I'm glad everyone is excited about the shakuhachi, and the additional instruments to come! We are writing down all your suggestions 

Today, I'd like to introduce you to TACT - Total Articulation Control Technology. We spent months developing this all-new system for mapping and triggering articulations, including legato techniques and release noises, and I firmly believe it's the most powerful and flexible tool out there.

When TACT debuts with the Shakuhachi, you'll be able to map all 15 articulations any way you please: by velocity, keyswitch, MIDI CC, pedal position, or any combination (up to 3 rules at once). Articulation volume, dynamic control (xfade vs. vel switched), and attack offset are all easily adjustable too. Most importantly, we have an incredible *automap *feature allowing you to create multi-articulation mappings in a single click.

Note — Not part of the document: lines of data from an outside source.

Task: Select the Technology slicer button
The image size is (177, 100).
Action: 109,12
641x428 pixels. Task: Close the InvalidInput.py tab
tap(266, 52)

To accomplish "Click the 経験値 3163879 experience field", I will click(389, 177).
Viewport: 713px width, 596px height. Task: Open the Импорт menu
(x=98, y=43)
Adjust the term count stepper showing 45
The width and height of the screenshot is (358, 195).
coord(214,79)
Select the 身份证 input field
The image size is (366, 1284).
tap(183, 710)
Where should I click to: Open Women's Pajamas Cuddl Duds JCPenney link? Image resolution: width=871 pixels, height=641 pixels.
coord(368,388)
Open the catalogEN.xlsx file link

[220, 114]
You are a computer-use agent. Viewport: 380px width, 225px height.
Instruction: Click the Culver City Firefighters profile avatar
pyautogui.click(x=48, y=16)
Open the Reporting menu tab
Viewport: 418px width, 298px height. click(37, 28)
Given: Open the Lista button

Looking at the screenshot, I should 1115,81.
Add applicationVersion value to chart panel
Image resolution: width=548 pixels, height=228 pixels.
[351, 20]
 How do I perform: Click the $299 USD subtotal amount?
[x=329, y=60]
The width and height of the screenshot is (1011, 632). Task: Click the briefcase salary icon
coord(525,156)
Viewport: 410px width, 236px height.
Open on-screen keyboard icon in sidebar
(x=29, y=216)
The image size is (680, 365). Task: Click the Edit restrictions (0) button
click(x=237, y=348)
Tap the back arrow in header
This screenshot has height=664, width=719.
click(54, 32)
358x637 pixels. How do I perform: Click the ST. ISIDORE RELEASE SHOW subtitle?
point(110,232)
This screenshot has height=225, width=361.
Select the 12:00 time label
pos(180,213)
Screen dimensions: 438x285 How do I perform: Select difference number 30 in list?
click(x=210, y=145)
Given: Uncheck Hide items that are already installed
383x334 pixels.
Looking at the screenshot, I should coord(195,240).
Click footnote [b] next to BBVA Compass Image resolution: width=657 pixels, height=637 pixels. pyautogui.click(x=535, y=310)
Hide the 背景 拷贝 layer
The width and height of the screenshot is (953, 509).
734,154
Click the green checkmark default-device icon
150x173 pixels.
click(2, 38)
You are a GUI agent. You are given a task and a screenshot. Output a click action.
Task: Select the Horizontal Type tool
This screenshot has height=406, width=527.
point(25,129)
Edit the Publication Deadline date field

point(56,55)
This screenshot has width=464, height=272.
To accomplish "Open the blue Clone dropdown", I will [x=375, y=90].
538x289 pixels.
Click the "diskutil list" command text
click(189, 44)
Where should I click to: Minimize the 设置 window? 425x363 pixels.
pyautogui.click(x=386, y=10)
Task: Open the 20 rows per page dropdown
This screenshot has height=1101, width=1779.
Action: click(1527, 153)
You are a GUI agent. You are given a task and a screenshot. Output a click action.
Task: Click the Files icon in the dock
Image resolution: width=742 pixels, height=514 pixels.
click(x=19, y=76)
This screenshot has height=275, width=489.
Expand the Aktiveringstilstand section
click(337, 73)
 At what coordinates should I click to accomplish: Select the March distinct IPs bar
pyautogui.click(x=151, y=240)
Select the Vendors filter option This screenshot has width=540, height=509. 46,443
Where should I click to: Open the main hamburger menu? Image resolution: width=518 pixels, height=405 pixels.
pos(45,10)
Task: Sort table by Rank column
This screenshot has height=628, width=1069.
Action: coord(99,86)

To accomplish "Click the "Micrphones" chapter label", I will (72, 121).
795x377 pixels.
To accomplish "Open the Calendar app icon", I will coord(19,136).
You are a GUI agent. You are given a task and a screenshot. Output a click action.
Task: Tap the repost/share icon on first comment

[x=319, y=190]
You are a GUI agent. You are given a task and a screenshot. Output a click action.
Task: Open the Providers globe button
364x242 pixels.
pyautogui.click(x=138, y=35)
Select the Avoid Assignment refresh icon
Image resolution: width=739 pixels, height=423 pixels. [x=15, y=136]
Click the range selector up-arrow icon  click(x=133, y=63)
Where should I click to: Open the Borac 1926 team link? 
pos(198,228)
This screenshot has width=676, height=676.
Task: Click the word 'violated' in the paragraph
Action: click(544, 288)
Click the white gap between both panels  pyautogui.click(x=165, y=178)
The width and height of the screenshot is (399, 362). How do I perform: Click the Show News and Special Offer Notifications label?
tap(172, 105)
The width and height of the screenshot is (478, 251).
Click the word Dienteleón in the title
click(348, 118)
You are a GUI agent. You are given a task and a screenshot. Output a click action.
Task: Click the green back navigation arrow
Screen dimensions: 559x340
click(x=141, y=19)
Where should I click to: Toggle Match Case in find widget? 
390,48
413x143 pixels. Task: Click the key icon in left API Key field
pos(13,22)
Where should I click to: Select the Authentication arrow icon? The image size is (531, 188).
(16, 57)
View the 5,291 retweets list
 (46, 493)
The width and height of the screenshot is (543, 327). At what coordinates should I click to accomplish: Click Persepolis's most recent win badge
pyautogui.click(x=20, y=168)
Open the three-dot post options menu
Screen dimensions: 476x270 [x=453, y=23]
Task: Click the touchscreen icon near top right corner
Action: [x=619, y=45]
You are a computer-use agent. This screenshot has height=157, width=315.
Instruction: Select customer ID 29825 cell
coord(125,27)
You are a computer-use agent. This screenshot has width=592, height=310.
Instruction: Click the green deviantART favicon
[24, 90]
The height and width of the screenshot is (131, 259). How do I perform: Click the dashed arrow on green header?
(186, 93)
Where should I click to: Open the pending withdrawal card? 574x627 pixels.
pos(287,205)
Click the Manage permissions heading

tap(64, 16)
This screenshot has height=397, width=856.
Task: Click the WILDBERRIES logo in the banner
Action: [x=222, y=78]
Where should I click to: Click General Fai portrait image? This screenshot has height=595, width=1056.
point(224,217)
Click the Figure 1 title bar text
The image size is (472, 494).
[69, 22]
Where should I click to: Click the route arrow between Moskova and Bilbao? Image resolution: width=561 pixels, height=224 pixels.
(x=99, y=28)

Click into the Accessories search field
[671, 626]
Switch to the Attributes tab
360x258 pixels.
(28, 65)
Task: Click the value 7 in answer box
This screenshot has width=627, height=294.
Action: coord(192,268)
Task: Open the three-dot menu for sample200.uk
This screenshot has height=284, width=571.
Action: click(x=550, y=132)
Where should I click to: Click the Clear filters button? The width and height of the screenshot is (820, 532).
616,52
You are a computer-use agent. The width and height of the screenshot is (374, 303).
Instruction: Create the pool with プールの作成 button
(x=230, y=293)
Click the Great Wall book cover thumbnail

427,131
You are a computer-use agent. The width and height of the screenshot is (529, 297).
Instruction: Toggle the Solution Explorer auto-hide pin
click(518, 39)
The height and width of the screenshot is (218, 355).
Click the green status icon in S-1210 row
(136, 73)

Please watch the video below to see TACT in action. The Shakuhachi is soon to follow!


----------



## neblix (Aug 23, 2016)

TACT is our most exciting new technology from ISW. You guys will be seeing it in many if not all of our future VI's for a consistent performance experience across our products!


----------



## Garlu (Aug 23, 2016)

Loving the concept of the TACT system! Well done!!! 
Any possibilities of using it with Program/Bank Changes as well? and any plans to release it as a "3rd party" multi script for serving as the articulation "manager" of a kontakt instance? (and also the Velocity Xfade/Velocity control for dynamic layers). 
Looks like a great tool! [aside from the Shakuhachi! Looking forward to it!]


----------



## neblix (Aug 23, 2016)

Garlu said:


> Loving the concept of the TACT system! Well done!!!
> Any possibilities of using it with Program/Bank Changes as well? and any plans to release it as a "3rd party" multi script for serving as the articulation "manager" of a kontakt instance? (and also the Velocity Xfade/Velocity control for dynamic layers).
> Looks like a great tool! [aside from the Shakuhachi! Looking forward to it!]



I don't think it would be possible to process program/bank changes within a Kontakt instrument. Do you know any other sample libraries that do this?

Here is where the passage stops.